SPONSORS: Rep. D. McGuire, Merr 8; Rep. DeJong, Hills 9; Rep. Cohn, Merr 6; Rep. Bowers, Sull 3
COMMITTEE: Election Law
Legislators are offering up a bill to use approval voting state-wide. Approval voting allows voters to vote just like plurality in a single-winner election, but voters are open to marking (not ranking) more than one candidate.
Interestingly, the bill’s author is primarily selling the bill as a way to protect against overvotes. Voting for more than one candidate on a plurality ballot spoils the ballot. Whereas on an approval ballot,voting for multiple candidates is perfectly fine. The very low spoilage rate of approval ballots is certainly a perk. But the benefits of approval voting extend much, much further.

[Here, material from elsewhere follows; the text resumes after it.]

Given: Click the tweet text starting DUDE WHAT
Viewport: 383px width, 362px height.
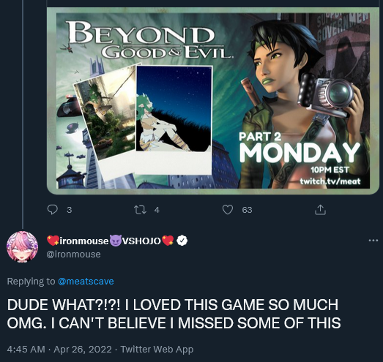Looking at the screenshot, I should point(174,314).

Approval voting is one of very few single-winner systems (plurality and IRV are not of them) that always allow voters to mark their honest favorite. It is also completely immune to vote splitting (IRV and plurality are not). This allows candidates to earn a more accurate level of support. Approval voting may offer a real challenge to the two-party system when voters start telling politicians whom they really approve of.
To you naysayers that espouse Arrow’s Impossibility Theorem whenever talk of an alternative method comes up, know that approval voting is a cardinal-class system. Arrow’s theorem only applies to ranked systems and plurality.